Le décès d’Henri Konan Bédié, qui avait su maintenir une forme d’équilibre entre les opposants, a laissé un vide que Tidjane Thiam peine à combler. Loin de rassembler, le PDCI semble désormais privilégier une stratégie de distinction, ce qui complique la tâche de la CAP dans sa quête d’unité.
Un pouvoir toujours hégémonique
Face à cette opposition fragmentée, le Rassemblement des houphouétistes pour la démocratie et la paix (RHDP) continue d’exercer une domination sans partage sur les institutions. À l’Assemblée nationale, au Sénat, au Conseil économique et social, le parti au pouvoir verrouille l’appareil d’État, réduisant les marges de manœuvre de ses adversaires politiques.
Dans un tel contexte, la CAP pourra-t-elle réellement peser dans la balance électorale ? Sans un leadership rassembleur et sans une base élargie, elle risque de se heurter à l’éternel problème de l’opposition ivoirienne : l’incapacité à s’unir face à un adversaire bien structuré et stratégiquement rodé.
L’ultime test de l’opposition
Les mois à venir seront déterminants pour la CAP. Son succès dépendra de sa capacité à dépasser les clivages internes et à mobiliser une population souvent sceptique face aux promesses des partis d’opposition. Sans une stratégie claire et un leadership incontestable, cette coalition pourrait rapidement se limiter à un simple front revendicatif sans véritable incidence sur l’échiquier politique.

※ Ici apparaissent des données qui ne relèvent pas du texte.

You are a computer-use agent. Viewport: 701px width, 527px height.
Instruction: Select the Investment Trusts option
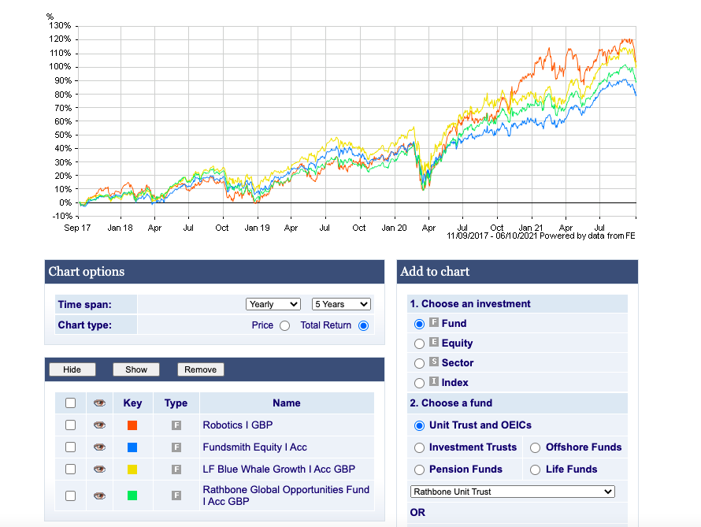[x=419, y=447]
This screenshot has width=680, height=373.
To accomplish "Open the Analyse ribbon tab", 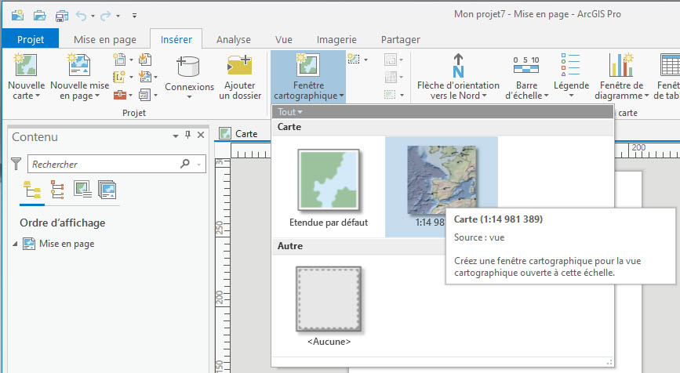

L’histoire politique récente de la Côte d’Ivoire a prouvé qu’une alternance pacifique est possible, mais qu’elle exige plus qu’un simple regroupement d’intentions. Il faudra à la CAP bien plus qu’un programme pour exister face au RHDP : un projet de société mobilisateur et une stratégie électorale cohérente. Faute de quoi, elle pourrait rester une coalition sans réelle alternative.